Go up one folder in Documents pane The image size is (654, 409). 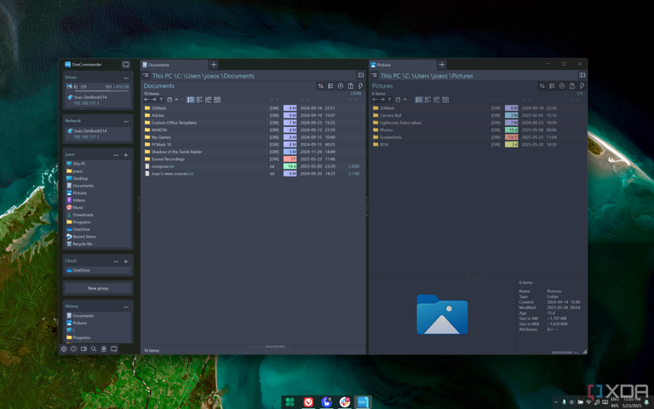pos(162,100)
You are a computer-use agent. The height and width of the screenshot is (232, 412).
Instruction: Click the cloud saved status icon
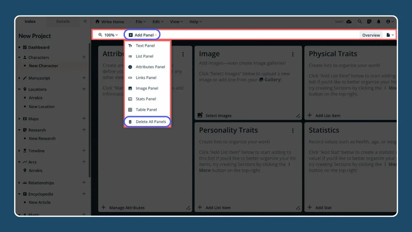click(349, 22)
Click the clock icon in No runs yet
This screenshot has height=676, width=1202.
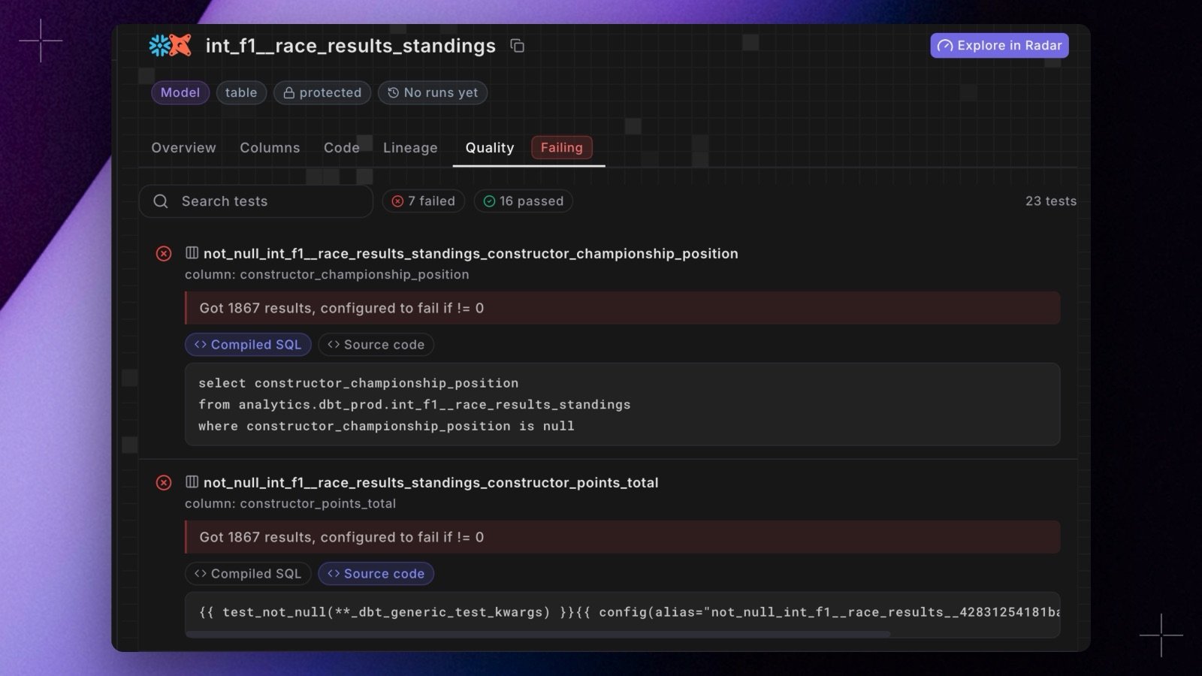[x=393, y=93]
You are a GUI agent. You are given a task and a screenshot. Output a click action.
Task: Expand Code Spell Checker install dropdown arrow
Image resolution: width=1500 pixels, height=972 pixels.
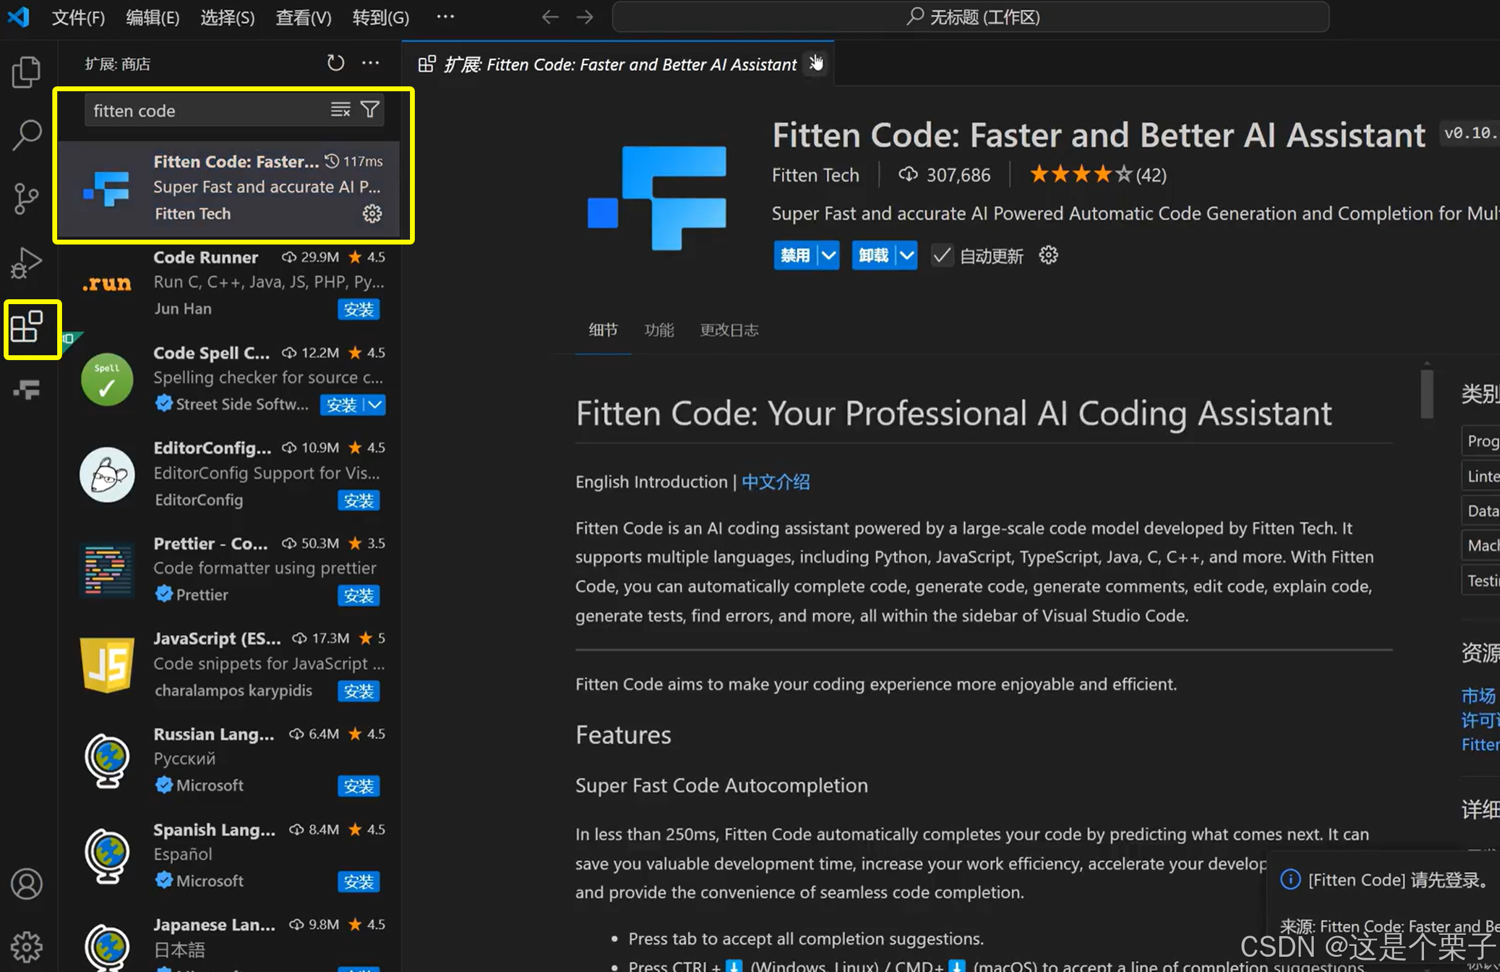375,404
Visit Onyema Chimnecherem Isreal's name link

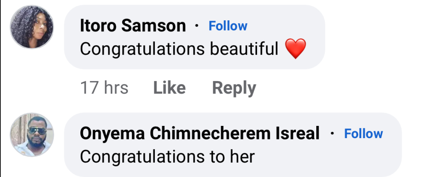200,134
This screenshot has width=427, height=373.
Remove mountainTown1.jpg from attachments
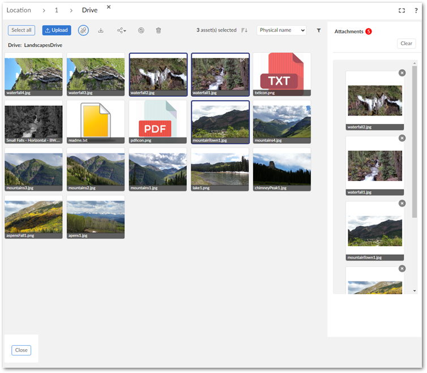tap(402, 203)
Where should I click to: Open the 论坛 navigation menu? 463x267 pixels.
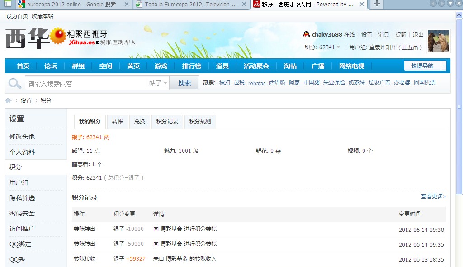pyautogui.click(x=50, y=65)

REQUIREMENTS
Pick out every line in the listing above that contains the string "width".

THE ANSWER
You are a computer-use agent. The height and width of the screenshot is (232, 412).
This screenshot has height=676, width=1202.
Image resolution: width=1500 pixels, height=972 pixels.
This screenshot has width=427, height=373.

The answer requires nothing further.